Characterizing the Progression of Viral Mutations Over Time

Abstract

Development and spread of resistance of human immunodeficiency virus type 1 to antiretroviral therapies is a serious medical and public health concern. A wide variety of mutations have been identified that either singly or in combination reduce the susceptibility of the virus to available therapies. This paper describes methods for understanding the genetic pathways that lead to high-level drug resistance under selective drug pressure, as well as for estimating the rates at which viral populations progress along these pathways. These methods can be used to determine whether the presence of certain mutations among drug-sensitive viruses predispose a patient under a particular treatment to develop patterns of mutations that confer high-level drug resistance. Our approach assumes that viral genotypes can be characterized as belonging to discrete states, defined by patterns of viral mutations, and considers two approaches to modeling the rates of transition between these states.
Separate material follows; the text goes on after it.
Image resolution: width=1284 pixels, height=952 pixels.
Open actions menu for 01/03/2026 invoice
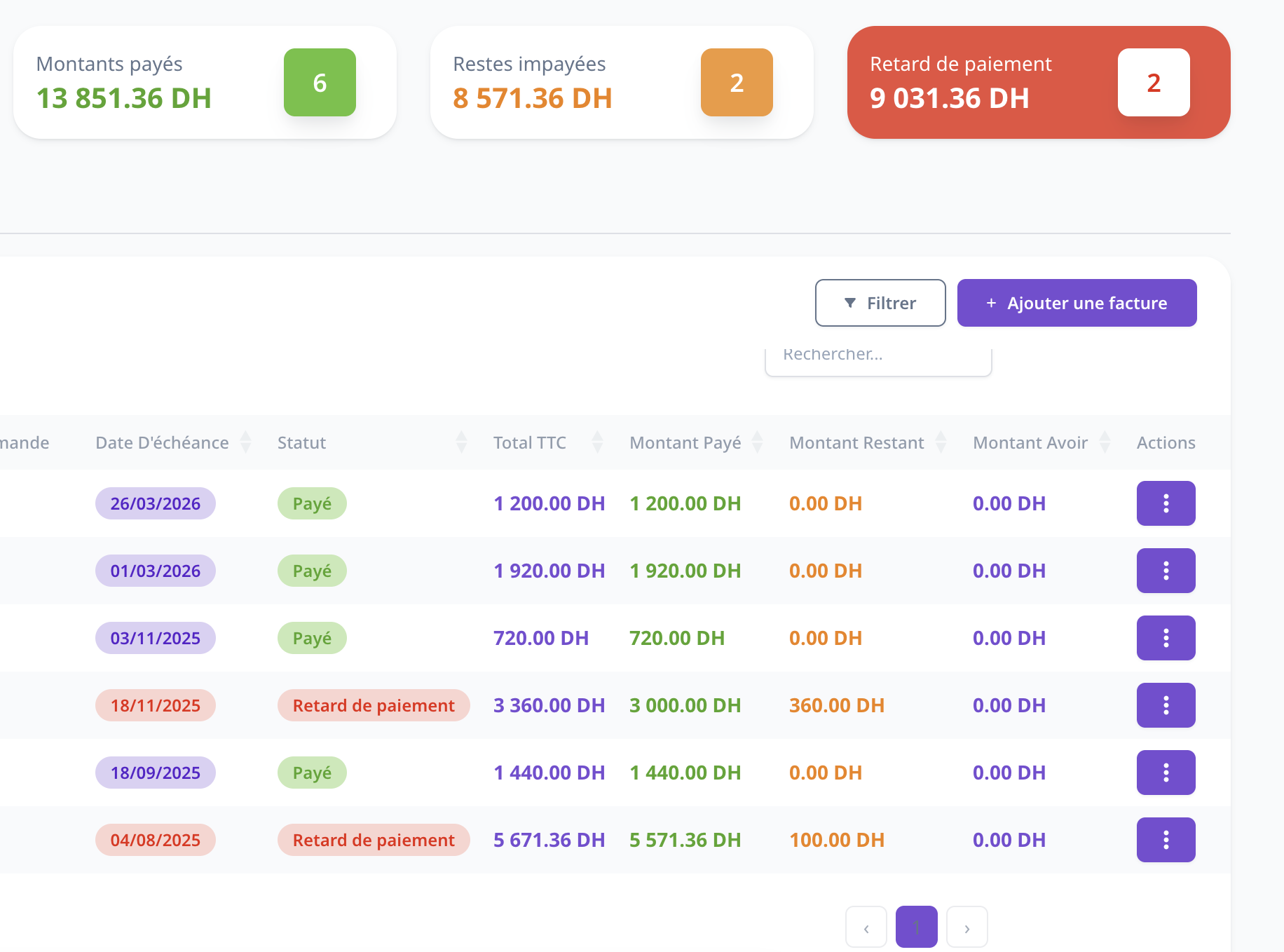pyautogui.click(x=1166, y=571)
The first approach treats the state at a given time point as known, whereas the second treats this as a latent variable. We apply our methods to genetic sequences of viruses cloned from the plasma of 170 patients who participated in three phase II clinical studies of efavirenz combination therapy (DMP 266-003, -004, -005). Multiple viral clones are available from each plasma sample at each time of measurement, allowing for consideration of the effect of minority species on the evolution of the viral populations infecting patients; the availability of such information motivates the second analytic approach. The sequences can be found in the Stanford HIV RT and Protease Sequence Database.